A Study to Monitor the Fruzaqla Treatment of Adults With Metastatic Colorectal Cancer (mCRC) in South Korea

Not yet recruiting

• Conditions: Colorectal Cancer

• Registration Number: NCT07035886
• Lead Sponsor: Takeda

Brief Summary

The purpose of this study is to estimate the proportion of all adverse events (AEs) including serious adverse events (SAEs) occurring with the use of fruquintinib among adult participants who have been administered fruquintinib as per the approved indications.

Detailed Description

Not available

Study Timeline

• Status Verified: 2025-06
• Study First Submitted: 2025-06-17
• Study First Submitted QC: 2025-06-17
• Last Update Submitted: 2025-06-17
• Study First Posted: 2025-06-25
• Last Update Posted: 2025-06-25
• Study Start: 2025-11-30
• Primary Completion: 2029-09-01
• Study Completion: 2031-03-01

Recruitment & Eligibility

• Status: NOT_YET_RECRUITING
• Sex: All
• Target Recruitment: 600

Inclusion Criteria

• Age greater than or equal to (≥)18 years.
• Participants who are treated or will be treated with Fruzaqla according to the approved label of South Korea.
• Participant voluntarily consent to participate in the study.

Exclusion criteria:

• Participants for whom Fruzaqla is contraindicated or those with risks that should avoid starting Fruzaqla, as per the product label.
• Participants actively participating in other interventional clinical trial(s) on mCRC treatments.
• Pregnant or breastfeeding women.

Exclusion Criteria

Not provided

Study & Design

• Study Type: OBSERVATIONAL
• Study Design: Not specified

Primary Outcome Measures

Name	Time	Method
Number of Participants with Any Adverse Events (AEs), Adverse Drug Reaction (ADRs), Expected and Unexpected AEs and ADRs	Up to approximately 6 years
Number of Participants with Any Serious Adverse Events (SAEs), Serious Adverse Drug Reaction (SADRs), Expected and Unexpected SAEs and SADRs, AEs Leading to Death	Up to approximately 6 years
Number of Participants with AEs with Grade 3 or Higher	Up to approximately 6 years
Number of Participants who Reported the Events Related to Important Risks in the Risk Management Plan (RMP)	Up to approximately 6 years

Secondary Outcome Measures

Name	Time	Method
Overall Survival (OS) Rate	Up to 6 months	OS will be defined as the time from the start date of Fruzaqla to the date of death from any cause. 6 months- OS rate is the percentage of participants who are alive for 6 months after their start date of Fruzaqla.
Progression Free Survival (PFS) Rate	Up to 6 months	PFS will be defined as the time from the start date of Fruzaqla to the date of documented progression or death from any cause. 6 months- PFS rate is the percentage of participants who have not experienced progression or death for 6 months after their start date of Fruzaqla.
Objective Response Rate (ORR)	Up to 12 treatment cycles (approximately 1 year)	ORR is defined as the percentage of participants achieving a best response of complete response (CR) or partial response (PR).
Disease Control Rate (DCR)	Up to 12 treatment cycles (approximately 1 year)	DCR is defined as the percentage of participants achieving a best response of CR, PR, or Stable Disease (SD).
Median Overall Survival (mOS)	Up to 12 treatment cycles (approximately 1 year)	mOS will be defined as the median time from the start date of Fruzaqla to the date of death from any cause.
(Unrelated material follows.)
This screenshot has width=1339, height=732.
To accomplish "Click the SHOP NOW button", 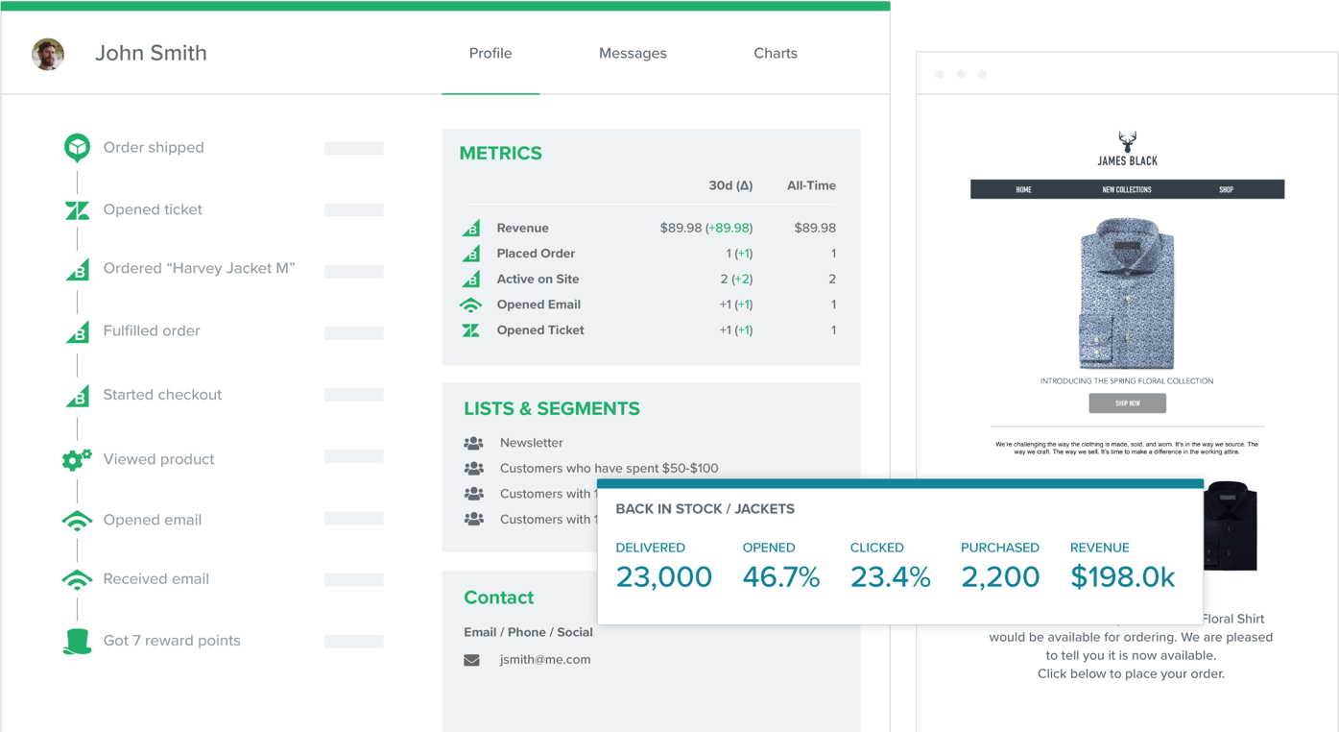I will [1127, 403].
The mOS is the time at which 50% of participants are expected to have died from any cause.
Median Progression Free Survival (mPFS)	Up to 12 treatment cycles (approximately 1 year)	mPFS will be defined as the median time from the start date of Fruzaqla to the date of documented progression or death from any cause. The mPFS is the time at which 50% of participants are expected to have experienced disease progression or died from any cause.